# Provided records

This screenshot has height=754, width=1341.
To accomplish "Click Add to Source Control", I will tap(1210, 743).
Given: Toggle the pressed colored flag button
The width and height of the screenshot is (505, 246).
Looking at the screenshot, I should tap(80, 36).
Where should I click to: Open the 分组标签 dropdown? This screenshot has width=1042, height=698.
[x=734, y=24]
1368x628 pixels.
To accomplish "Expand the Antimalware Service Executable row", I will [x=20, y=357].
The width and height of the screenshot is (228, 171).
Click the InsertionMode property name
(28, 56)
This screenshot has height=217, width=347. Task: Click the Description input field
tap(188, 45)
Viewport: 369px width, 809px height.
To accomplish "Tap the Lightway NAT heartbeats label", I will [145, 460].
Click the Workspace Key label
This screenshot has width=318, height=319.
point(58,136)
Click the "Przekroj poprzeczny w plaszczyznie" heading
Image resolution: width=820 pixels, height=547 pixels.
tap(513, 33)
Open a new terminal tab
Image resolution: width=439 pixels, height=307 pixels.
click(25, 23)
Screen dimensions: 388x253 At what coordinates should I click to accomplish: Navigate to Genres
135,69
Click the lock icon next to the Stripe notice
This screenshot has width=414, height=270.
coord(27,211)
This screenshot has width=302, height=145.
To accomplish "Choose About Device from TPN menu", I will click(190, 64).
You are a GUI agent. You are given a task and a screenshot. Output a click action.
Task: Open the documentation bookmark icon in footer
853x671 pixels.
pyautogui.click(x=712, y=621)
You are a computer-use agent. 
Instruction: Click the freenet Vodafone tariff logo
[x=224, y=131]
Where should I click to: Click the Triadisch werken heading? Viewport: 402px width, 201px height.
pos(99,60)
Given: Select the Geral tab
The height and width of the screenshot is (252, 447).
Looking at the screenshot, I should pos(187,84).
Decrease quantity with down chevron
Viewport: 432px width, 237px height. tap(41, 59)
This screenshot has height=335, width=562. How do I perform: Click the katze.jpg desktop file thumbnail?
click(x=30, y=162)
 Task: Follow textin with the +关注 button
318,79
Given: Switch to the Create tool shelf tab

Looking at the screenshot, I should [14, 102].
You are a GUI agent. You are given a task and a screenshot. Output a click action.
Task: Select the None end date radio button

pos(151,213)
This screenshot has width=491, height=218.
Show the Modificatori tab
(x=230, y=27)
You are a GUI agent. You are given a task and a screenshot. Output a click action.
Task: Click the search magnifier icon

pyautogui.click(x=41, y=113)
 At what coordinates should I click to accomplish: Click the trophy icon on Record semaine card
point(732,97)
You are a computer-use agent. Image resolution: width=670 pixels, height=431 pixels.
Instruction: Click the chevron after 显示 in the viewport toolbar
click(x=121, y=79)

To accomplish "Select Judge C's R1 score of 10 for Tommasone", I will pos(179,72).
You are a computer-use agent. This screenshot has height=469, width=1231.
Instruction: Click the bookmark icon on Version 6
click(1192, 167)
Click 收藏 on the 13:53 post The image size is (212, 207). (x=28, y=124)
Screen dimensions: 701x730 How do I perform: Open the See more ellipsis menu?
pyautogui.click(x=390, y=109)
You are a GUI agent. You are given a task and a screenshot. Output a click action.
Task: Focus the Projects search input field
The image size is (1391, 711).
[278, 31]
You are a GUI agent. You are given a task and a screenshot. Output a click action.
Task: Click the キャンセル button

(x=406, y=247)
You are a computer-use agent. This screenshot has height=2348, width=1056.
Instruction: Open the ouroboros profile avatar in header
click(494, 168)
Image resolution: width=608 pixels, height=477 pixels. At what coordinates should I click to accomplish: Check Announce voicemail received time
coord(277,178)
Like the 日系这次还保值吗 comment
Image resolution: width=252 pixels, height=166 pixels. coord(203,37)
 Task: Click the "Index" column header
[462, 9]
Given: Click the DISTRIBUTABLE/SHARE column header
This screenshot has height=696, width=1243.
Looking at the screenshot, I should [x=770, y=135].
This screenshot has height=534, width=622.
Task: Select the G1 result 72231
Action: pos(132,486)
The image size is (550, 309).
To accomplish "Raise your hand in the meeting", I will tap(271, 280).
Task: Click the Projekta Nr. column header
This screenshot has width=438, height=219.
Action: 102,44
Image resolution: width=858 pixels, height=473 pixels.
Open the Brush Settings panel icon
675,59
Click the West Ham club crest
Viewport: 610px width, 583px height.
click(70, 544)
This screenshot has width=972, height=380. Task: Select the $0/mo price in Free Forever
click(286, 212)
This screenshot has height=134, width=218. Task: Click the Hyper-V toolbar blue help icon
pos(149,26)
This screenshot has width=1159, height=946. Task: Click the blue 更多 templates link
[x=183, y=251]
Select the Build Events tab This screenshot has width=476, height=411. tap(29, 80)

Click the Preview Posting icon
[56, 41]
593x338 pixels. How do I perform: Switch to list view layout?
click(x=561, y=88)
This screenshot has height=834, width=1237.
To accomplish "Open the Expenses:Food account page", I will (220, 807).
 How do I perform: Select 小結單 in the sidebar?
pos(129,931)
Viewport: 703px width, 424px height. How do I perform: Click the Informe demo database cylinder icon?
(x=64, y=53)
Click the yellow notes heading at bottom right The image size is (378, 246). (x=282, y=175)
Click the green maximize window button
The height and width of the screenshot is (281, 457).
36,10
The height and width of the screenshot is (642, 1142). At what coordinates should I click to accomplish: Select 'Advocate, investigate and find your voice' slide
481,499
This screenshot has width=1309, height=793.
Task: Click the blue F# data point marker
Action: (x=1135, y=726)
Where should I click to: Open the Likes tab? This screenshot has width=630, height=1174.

# Work instruction
Each line holding the word "will" must be copied from the data.

# Result of this exercise
To accomplish "Click Add to Source Control", I will tap(1210, 743).
To accomplish "Expand the Antimalware Service Executable row", I will [x=20, y=357].
To accomplish "Tap the Lightway NAT heartbeats label", I will [145, 460].
To accomplish "Choose About Device from TPN menu", I will click(190, 64).
To accomplish "Select Judge C's R1 score of 10 for Tommasone", I will pos(179,72).
To accomplish "Raise your hand in the meeting", I will tap(271, 280).
To accomplish "Open the Expenses:Food account page", I will (220, 807).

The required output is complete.